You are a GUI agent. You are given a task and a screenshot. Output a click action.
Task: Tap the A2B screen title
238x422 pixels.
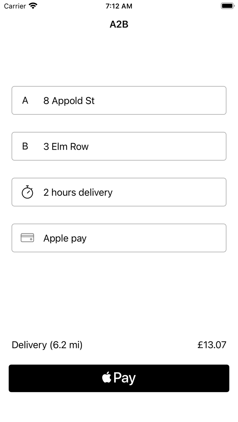click(x=119, y=24)
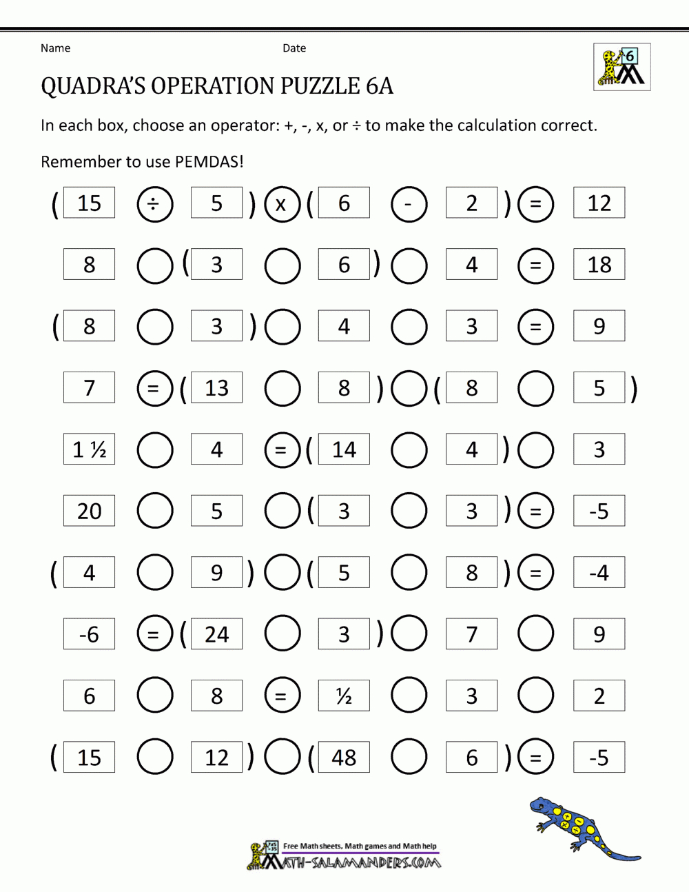This screenshot has height=892, width=689.
Task: Click the minus operator circle
Action: pos(409,204)
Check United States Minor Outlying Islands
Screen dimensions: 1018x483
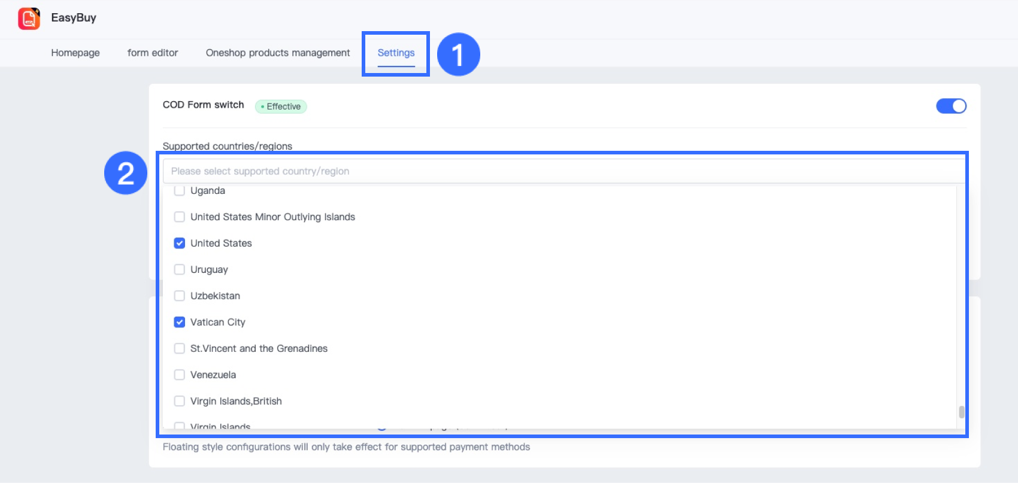tap(180, 217)
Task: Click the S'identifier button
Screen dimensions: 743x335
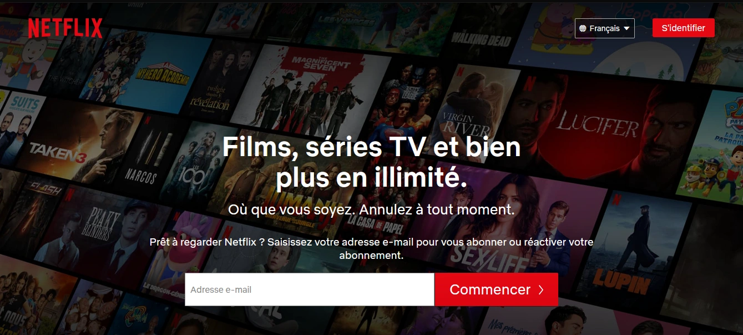Action: [683, 28]
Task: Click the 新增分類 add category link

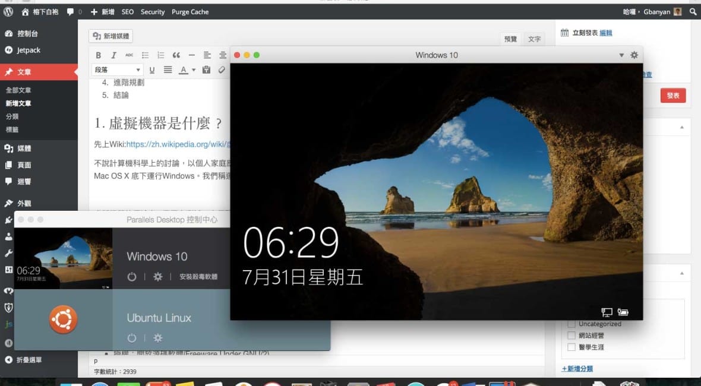Action: click(577, 369)
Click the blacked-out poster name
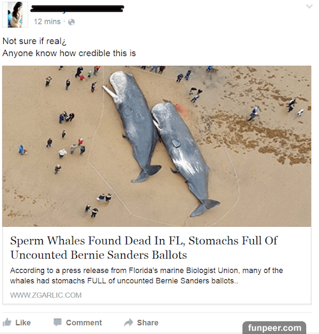 [x=77, y=9]
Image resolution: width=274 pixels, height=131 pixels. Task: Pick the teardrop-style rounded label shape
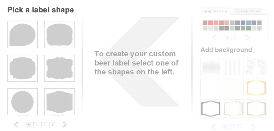click(22, 35)
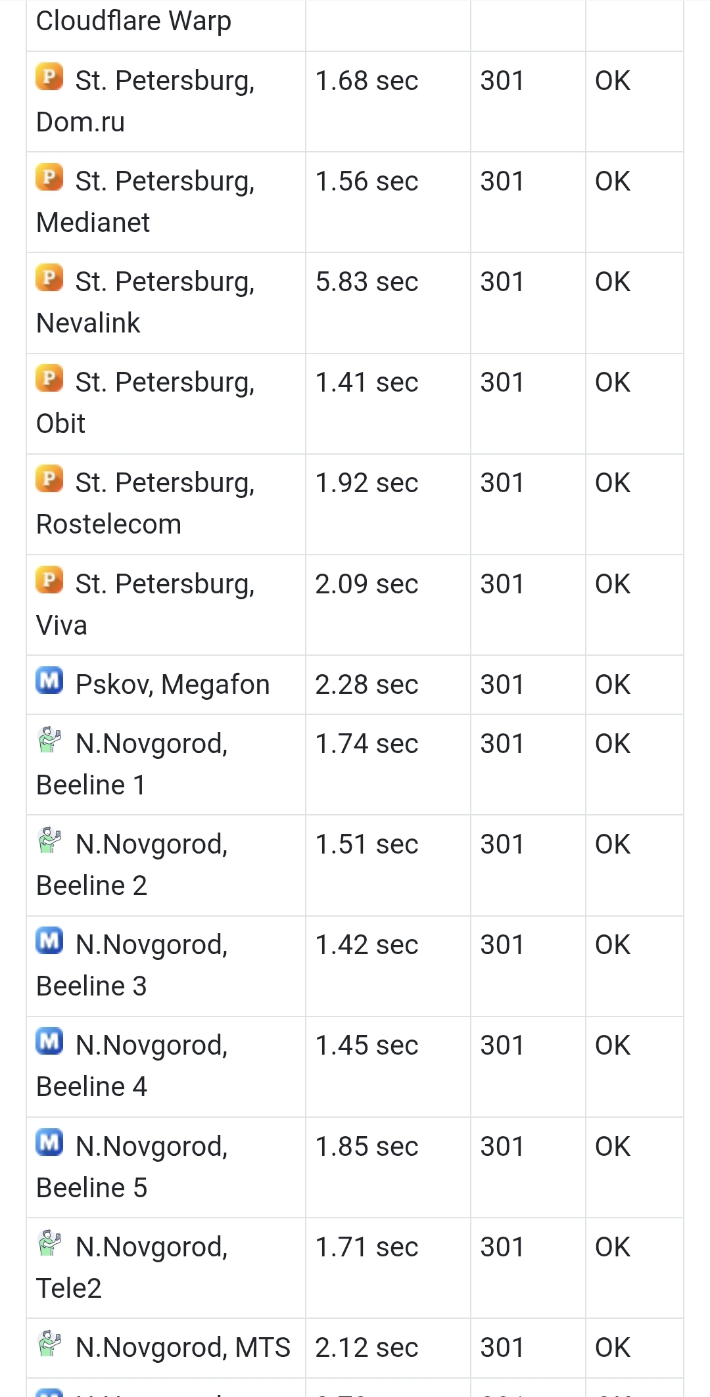Tap the orange icon beside St. Petersburg, Obit
The width and height of the screenshot is (710, 1397).
[49, 378]
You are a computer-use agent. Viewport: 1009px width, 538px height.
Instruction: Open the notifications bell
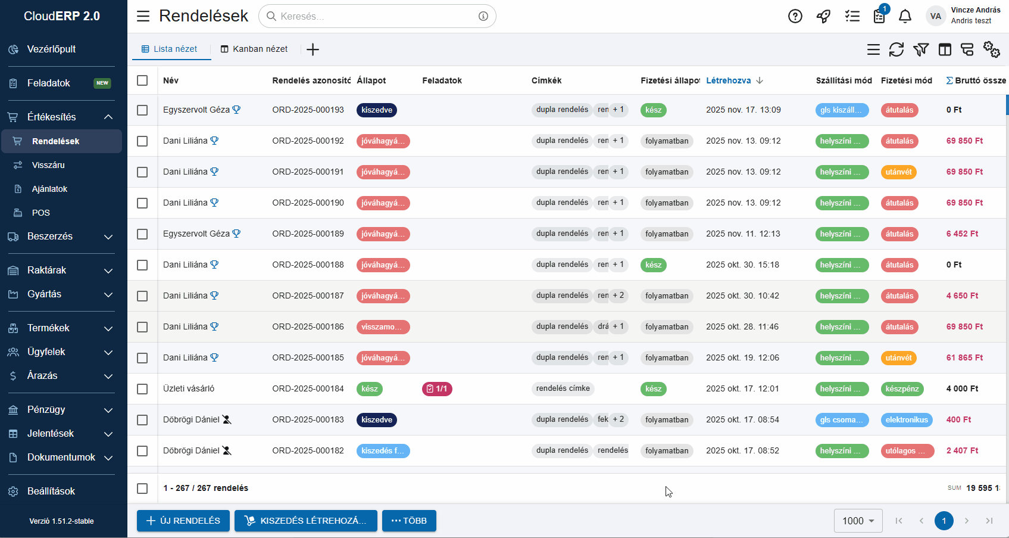click(x=905, y=16)
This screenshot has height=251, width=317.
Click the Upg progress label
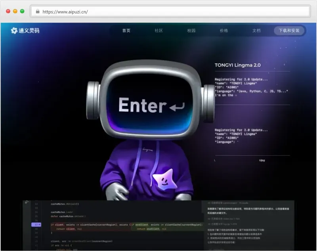(262, 161)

[WHAT THE TASK REQUIRES] Exactly the lines from the line that contains "Check United States Minor Outlying Islands" through the last line above, and no other lines, must be output, with pictures excluded.

[SOLVED PROBLEM]
Check United States Minor Outlying Islands
Screen dimensions: 1018x483
tap(180, 217)
Task: Click the S'identifier button
Screen dimensions: 743x335
Action: [683, 28]
Task: Click the 新增分類 add category link

Action: click(577, 369)
Click the blacked-out poster name
 [x=77, y=9]
Image resolution: width=274 pixels, height=131 pixels. Task: Pick the teardrop-style rounded label shape
click(22, 35)
Tap the orange icon beside St. Petersburg, Obit
The width and height of the screenshot is (710, 1397).
[49, 378]
You are a computer-use agent. Viewport: 1009px width, 538px height.
Instruction: Open the notifications bell
click(x=905, y=16)
This screenshot has height=251, width=317.
Click the Upg progress label
(262, 161)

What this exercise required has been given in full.